According to some estimates, Switzerland holds around a third of the $7 million believed to be held in offshore accounts worldwide. In addition to a reputation for reliable banking services, Switzerland's strict bank secrecy is what has compelled so many to open offshore bank accounts in the country.

But attacks on Swiss bank UBS, double-taxation treaties with other european countries like France, and reinterpretations of the line between tax evasion and tax fraud, mean that top swiss private banks are reconsidering the way they do business.

Pierre de Weck, head of Deutche bank private wealth management, indicated that his banks efforts would increasingly focus onshore, saying, "Cross-border onshore accounts will become much more important in the years ahead."

Exactly how the cross-border onshore account will differ from the offshore account I guess we will see, but that the accounts should be 100% tax compliant seemed to be most important.

The heads of Credit Suisse and Julius Baer, two of Switzerland's largest banks that also have offshore operations were indicating the same thing in as many words. ''"Banking secrecy will continue to exist, but not for tax reasons. Private banks will have to offer services on a fully compliant basis.", said Boris Collardi, chief executive of Julius Baer.

Yet separately, private banks which limit their operations to within Swiss borders have been praised for their efforts to maintain bank secrecy. Unlike the global private banks mentioned above, Switzerland's oldest bank, Wegelin has indicated it will no longer accept US clients, in order to preserve bank secrecy even in tax cases.

Source: Wealth Bulletin

A preliminary agreement has been reached in the tax evasion dispute between Swiss Bank UBS and US authorities.

UBS has agreed "in principle" to hand over records of 5'000 of the biggest accounts that allegedly conceal unreported wealth.The agreement diffuses a potentially embarrassing conflict between Swiss and US authorities.

Although the US government originally sought up to 52'000 names, the expectation that these accounts will reveal the most blatant offenders allows them to save face.

The worry for offshore account holders now, is whether this tentative agreement will serve as the launch pad for further probes into other offshore banking centers.

Swiss officials maintain that this development does not compromise the country's bank secrecy laws.

+-------+

## TASK LIST
(A) According to the text on Swiss banking, which bank will no longer accept US clients?
(B) Copy out the passage of the text on Swiss banking that opens with the words containing "Source: Wealth Bulletin" and closes with "offshore banking centers.".

## SUPPLIED DATA
+-------+

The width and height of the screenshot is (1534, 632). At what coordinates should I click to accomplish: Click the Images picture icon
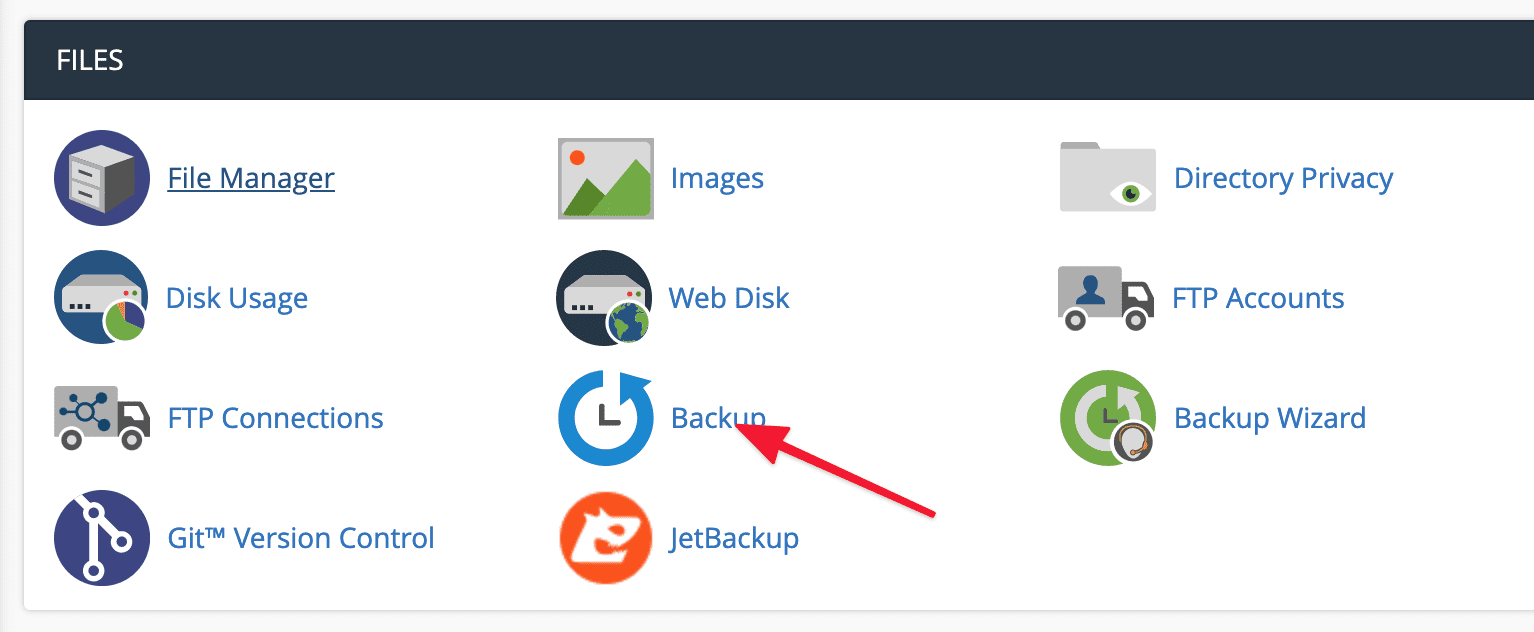click(x=605, y=178)
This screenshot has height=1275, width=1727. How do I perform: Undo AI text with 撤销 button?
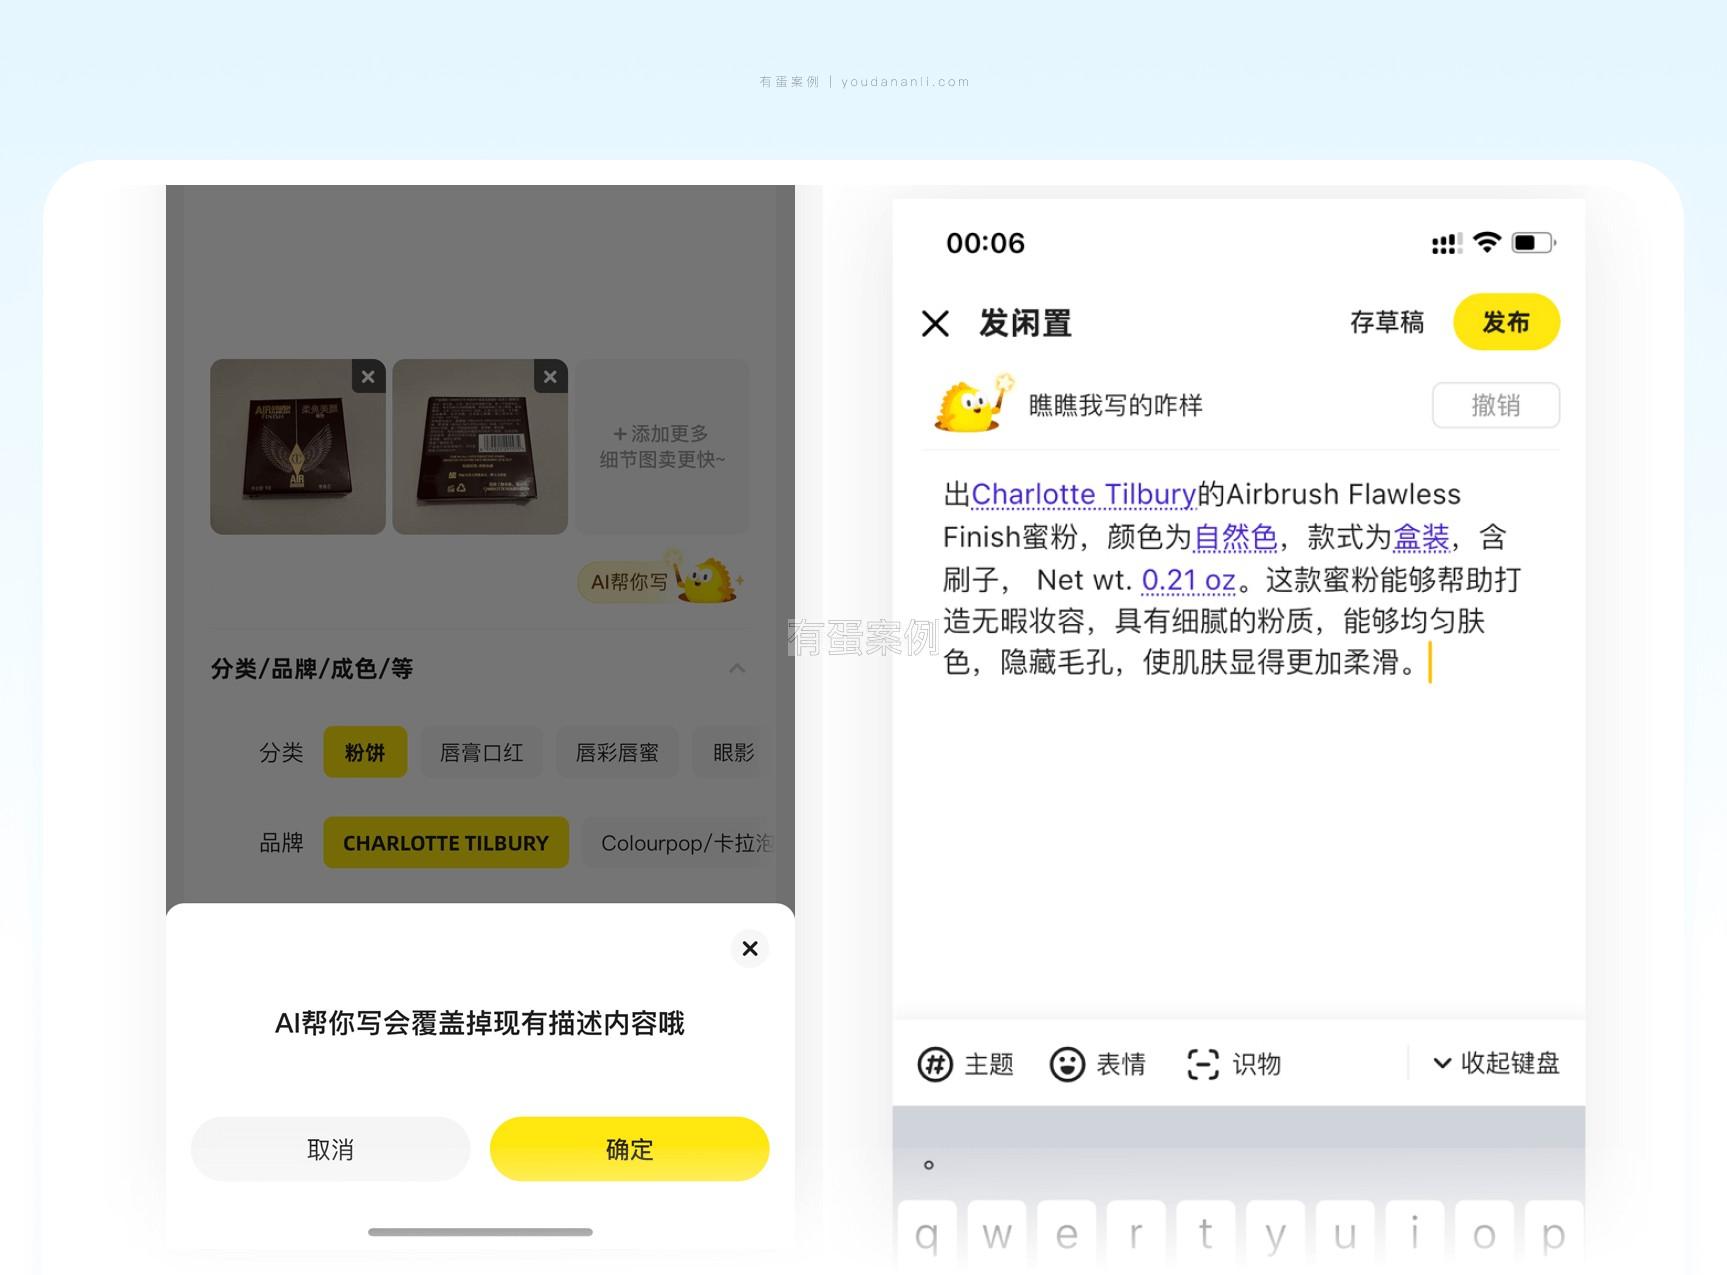(x=1495, y=405)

+-------+

## SOLUTIONS
(A) Wegelin, Switzerland's oldest bank.

(B)
Source: Wealth Bulletin

A preliminary agreement has been reached in the tax evasion dispute between Swiss Bank UBS and US authorities.

UBS has agreed "in principle" to hand over records of 5'000 of the biggest accounts that allegedly conceal unreported wealth.The agreement diffuses a potentially embarrassing conflict between Swiss and US authorities.

Although the US government originally sought up to 52'000 names, the expectation that these accounts will reveal the most blatant offenders allows them to save face.

The worry for offshore account holders now, is whether this tentative agreement will serve as the launch pad for further probes into other offshore banking centers.